= About this exercise =
Each line from the one containing "The image size is (1101, 1092)." through the end of the entries below must be output exactly; no other line belongs.

▬▬▬▬▬▬

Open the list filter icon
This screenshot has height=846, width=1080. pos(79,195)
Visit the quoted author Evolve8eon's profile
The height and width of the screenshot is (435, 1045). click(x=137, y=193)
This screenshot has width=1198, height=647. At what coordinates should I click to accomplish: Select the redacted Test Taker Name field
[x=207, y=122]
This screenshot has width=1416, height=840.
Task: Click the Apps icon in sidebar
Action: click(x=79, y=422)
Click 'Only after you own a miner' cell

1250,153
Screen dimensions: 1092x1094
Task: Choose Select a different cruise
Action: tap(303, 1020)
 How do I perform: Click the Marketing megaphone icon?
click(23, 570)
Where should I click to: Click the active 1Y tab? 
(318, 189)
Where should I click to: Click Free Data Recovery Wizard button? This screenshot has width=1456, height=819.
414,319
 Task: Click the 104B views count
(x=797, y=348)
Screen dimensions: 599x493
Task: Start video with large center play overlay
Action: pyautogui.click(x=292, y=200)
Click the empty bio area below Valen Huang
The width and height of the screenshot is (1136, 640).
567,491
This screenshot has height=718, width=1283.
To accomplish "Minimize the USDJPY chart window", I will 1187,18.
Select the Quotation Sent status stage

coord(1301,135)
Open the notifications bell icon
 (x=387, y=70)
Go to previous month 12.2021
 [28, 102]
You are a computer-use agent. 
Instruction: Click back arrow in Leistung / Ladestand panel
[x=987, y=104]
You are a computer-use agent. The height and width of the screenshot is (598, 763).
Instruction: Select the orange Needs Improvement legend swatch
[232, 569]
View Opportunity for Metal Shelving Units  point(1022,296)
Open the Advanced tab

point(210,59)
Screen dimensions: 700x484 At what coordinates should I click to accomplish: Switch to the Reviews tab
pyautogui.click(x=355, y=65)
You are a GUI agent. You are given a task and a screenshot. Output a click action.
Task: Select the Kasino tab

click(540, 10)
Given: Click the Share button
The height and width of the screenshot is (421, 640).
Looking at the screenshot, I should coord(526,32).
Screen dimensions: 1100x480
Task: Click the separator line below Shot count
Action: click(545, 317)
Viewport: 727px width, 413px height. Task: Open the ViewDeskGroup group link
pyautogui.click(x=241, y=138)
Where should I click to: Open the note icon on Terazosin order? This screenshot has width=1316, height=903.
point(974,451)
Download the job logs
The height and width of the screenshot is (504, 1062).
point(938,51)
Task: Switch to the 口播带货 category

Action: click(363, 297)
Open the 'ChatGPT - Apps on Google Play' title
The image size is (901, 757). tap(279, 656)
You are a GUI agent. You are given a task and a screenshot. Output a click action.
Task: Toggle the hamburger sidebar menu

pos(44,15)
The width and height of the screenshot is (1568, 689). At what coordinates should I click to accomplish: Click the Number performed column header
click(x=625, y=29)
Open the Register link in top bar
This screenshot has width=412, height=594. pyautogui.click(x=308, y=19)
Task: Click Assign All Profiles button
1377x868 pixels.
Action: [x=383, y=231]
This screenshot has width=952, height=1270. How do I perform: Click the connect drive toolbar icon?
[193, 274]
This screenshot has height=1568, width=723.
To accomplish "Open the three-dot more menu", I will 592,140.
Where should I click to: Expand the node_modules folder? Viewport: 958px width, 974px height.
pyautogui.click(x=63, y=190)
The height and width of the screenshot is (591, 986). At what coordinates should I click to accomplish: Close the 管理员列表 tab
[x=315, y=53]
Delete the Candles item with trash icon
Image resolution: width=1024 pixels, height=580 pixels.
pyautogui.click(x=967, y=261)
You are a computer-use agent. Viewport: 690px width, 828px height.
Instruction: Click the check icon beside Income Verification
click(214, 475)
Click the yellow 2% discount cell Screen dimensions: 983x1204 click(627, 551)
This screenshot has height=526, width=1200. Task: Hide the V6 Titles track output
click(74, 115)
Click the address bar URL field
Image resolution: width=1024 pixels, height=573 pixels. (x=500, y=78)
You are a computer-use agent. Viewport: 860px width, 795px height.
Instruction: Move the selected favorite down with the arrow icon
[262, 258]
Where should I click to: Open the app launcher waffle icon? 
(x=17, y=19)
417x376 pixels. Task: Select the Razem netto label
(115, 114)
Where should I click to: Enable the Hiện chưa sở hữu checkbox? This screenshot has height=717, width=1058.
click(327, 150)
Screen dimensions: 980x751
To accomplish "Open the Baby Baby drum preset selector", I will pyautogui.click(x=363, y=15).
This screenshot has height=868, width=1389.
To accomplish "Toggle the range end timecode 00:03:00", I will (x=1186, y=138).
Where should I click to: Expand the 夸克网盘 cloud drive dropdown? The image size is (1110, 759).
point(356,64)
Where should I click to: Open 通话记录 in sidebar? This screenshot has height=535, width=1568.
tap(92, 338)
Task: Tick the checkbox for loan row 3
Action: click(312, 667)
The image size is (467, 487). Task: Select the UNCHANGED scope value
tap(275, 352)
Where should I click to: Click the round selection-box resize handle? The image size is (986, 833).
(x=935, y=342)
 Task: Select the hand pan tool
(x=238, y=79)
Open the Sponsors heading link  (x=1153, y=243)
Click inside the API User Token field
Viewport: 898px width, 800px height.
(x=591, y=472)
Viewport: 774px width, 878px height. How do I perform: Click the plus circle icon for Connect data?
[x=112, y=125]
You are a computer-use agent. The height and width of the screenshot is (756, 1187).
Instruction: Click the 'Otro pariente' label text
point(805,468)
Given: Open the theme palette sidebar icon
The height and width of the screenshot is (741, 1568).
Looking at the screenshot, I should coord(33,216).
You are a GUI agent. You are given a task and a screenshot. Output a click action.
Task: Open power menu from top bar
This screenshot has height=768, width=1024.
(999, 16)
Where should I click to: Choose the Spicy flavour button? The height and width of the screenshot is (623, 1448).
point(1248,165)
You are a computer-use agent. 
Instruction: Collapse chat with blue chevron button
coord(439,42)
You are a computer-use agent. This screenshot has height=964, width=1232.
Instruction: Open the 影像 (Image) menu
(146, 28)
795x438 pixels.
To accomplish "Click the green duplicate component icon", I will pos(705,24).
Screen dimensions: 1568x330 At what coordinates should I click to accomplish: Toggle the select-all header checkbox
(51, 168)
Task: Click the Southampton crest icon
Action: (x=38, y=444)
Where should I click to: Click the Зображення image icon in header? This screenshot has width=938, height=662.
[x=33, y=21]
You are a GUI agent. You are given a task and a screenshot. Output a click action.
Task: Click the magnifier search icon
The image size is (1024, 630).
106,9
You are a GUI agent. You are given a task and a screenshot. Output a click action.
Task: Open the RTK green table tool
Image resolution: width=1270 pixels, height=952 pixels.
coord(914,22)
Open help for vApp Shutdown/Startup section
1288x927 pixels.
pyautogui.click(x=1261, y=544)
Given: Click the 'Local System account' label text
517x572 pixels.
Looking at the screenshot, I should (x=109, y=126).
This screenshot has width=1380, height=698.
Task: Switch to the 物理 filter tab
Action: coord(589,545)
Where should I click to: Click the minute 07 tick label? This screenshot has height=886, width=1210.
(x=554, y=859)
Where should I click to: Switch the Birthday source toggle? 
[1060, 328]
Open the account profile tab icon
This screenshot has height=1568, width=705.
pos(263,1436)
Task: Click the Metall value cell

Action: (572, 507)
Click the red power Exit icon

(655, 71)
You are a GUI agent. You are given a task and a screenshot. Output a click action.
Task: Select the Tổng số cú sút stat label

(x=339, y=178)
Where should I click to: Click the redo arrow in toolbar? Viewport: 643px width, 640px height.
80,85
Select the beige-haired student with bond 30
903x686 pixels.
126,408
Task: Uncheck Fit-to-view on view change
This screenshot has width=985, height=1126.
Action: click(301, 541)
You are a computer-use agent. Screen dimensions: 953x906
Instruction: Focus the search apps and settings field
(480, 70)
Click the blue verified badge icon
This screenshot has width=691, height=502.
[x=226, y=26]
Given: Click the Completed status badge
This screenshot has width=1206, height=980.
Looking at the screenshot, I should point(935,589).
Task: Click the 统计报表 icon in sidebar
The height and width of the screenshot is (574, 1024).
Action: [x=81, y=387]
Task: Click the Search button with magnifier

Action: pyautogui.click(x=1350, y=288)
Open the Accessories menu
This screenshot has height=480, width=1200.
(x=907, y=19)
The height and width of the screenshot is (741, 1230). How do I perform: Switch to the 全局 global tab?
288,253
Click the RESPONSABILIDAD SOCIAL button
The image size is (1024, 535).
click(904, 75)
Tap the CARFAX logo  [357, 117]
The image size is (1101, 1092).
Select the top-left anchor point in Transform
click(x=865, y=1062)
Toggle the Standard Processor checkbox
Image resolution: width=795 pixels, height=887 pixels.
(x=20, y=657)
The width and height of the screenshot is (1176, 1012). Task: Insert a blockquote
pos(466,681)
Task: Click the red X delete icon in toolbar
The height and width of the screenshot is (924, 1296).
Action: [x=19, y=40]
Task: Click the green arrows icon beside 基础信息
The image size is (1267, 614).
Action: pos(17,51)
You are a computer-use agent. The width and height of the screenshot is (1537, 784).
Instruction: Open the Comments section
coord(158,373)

▬▬▬▬▬▬

= Solved problem =
The image size is (1101, 1092).
Select the top-left anchor point in Transform
click(x=865, y=1062)
Toggle the Standard Processor checkbox
Image resolution: width=795 pixels, height=887 pixels.
(x=20, y=657)
The width and height of the screenshot is (1176, 1012). Task: Insert a blockquote
pos(466,681)
Task: Click the red X delete icon in toolbar
The height and width of the screenshot is (924, 1296).
Action: [x=19, y=40]
Task: Click the green arrows icon beside 基础信息
The image size is (1267, 614).
Action: pos(17,51)
You are a computer-use agent. The width and height of the screenshot is (1537, 784).
Instruction: Open the Comments section
coord(158,373)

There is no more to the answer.